Since many private investment funds, such as hedge funds or private real estate funds, have a “promote” structure where the advisor earns 10%-30% of profits (usually just profits above and beyond a preferred return), they are charging a performance-based fee. The nice thing about charging this type of fee is it aligns investor and manager interests to encourage the manager to make more profits. I'm not entirely clear why less wealthy people aren't allowed to have this structure as well, but I hypothesize that a promote structure encourages the manager to also take on more risk. Obviously, this sometimes does not pay off, and the less wealthy are less able to absorb the consequences of that occurring.

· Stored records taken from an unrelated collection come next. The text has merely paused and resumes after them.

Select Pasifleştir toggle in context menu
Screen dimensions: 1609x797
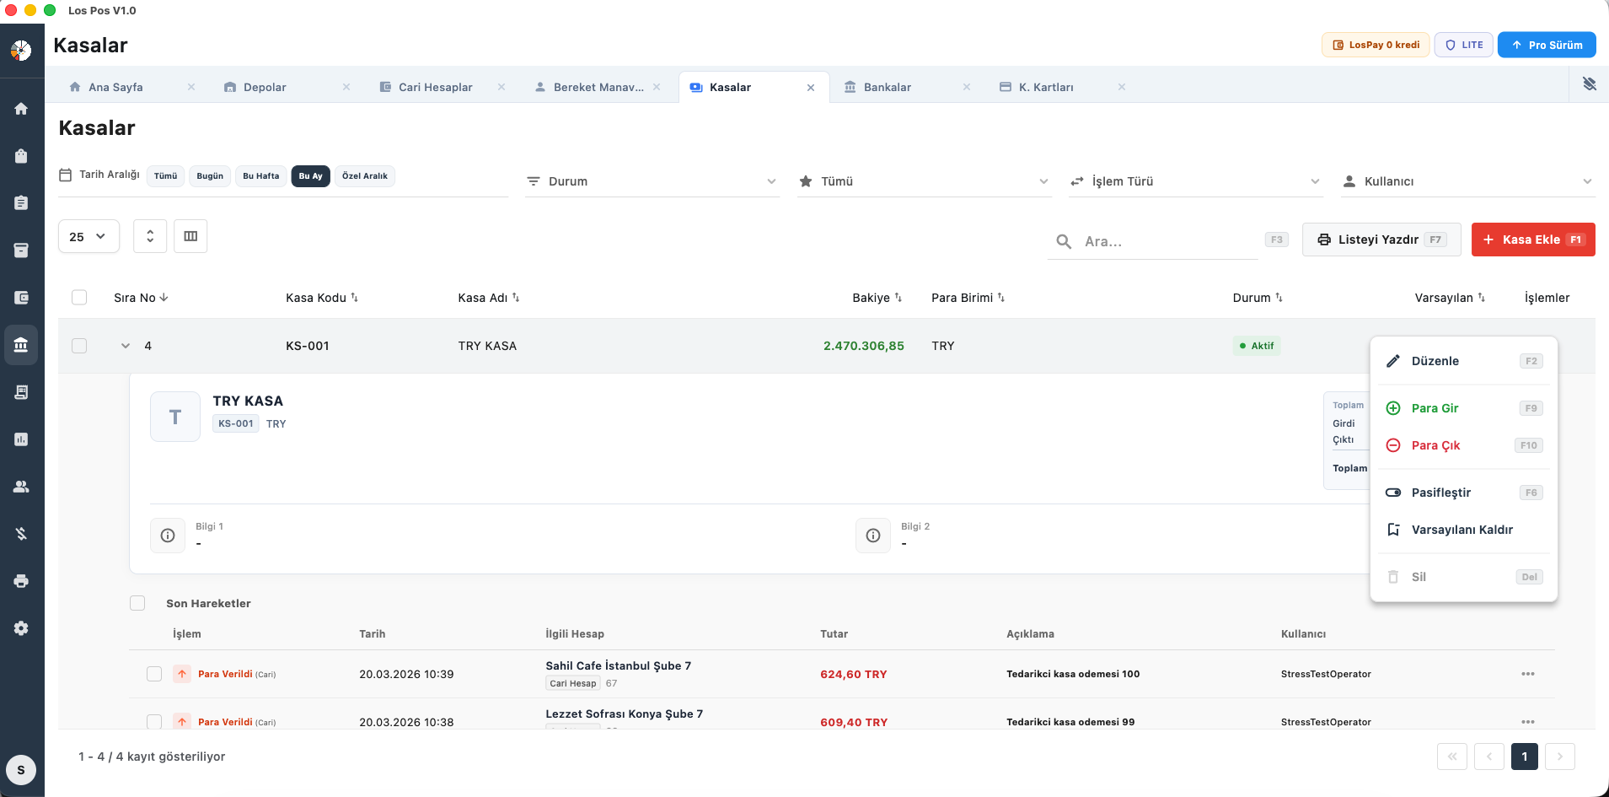pyautogui.click(x=1440, y=493)
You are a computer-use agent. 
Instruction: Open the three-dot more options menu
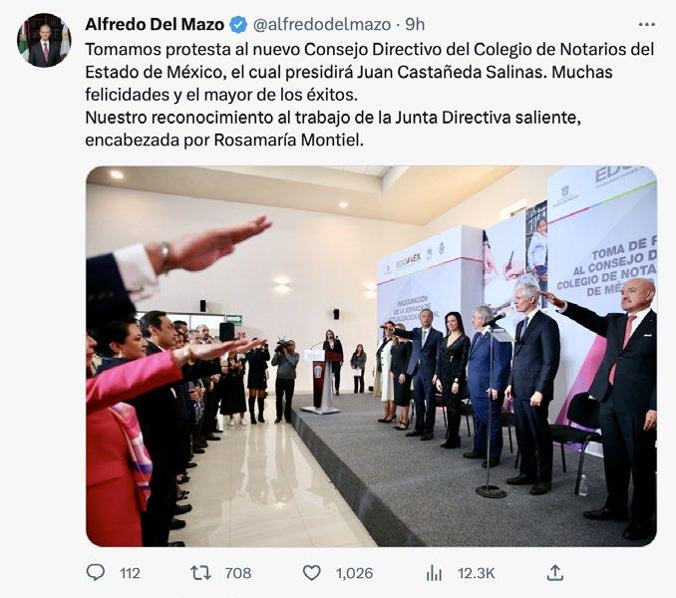pyautogui.click(x=647, y=25)
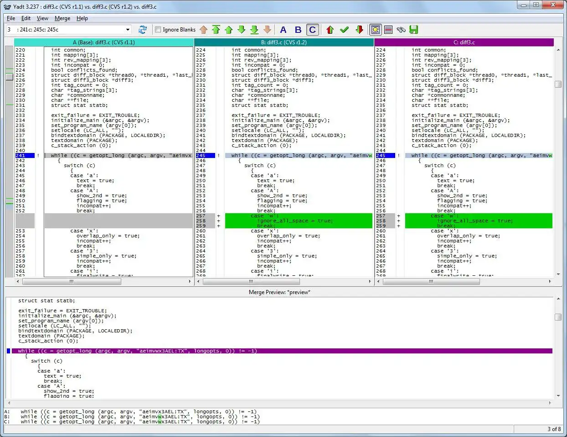Jump to first diff with green top-arrow
The height and width of the screenshot is (437, 567).
pos(216,30)
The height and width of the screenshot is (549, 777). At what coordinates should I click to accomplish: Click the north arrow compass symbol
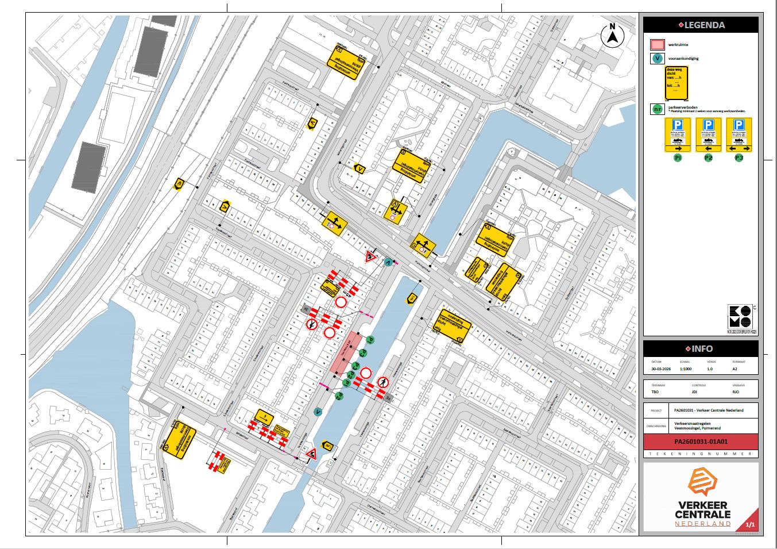[612, 36]
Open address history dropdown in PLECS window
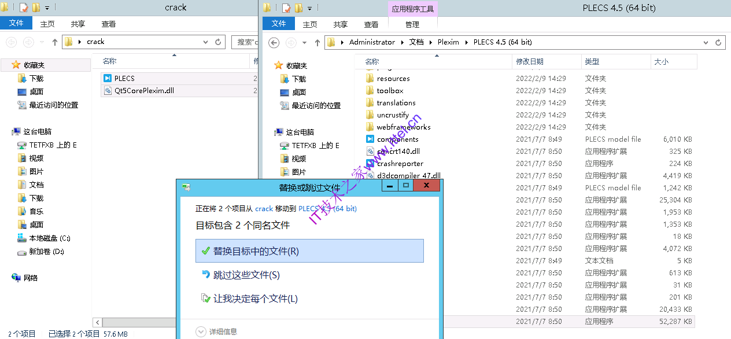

The available data is also not terribly convincing that managers paid with incentive fees are better managers either, at least in the mutual fund space. Part of the issue is the theoretical argument that the best managers can charge the highest fees and thus all of the alpha produced eventually goes to the managers, not the investors.
At any rate, most of the private real estate investment deals out there have a promote structure, and thus, it will require you to be an accredited investor and a qualified client.
What Is a Qualified Purchaser?
The term “qualified purchaser” actually comes from The Investment Company Act of 1940 discussed above. If you have been involved in a few private investments, like syndications or real estate funds, you may have noticed that they limited the investment to just 99 investors. The reason for this is Section 3(c)1 of the Investment Company Act. Basically, this section says that if there are <100 investors and the investment is not offered publicly, then there is no need to register under the Act. So, it saves money and hassle to keep the number of investors in the double digits. However, what if you want MORE than 100 investors but still don't want to register? Then what? Well, Section 3(c)7 says you can do that but only if ALL of the investors are “qualified purchasers.”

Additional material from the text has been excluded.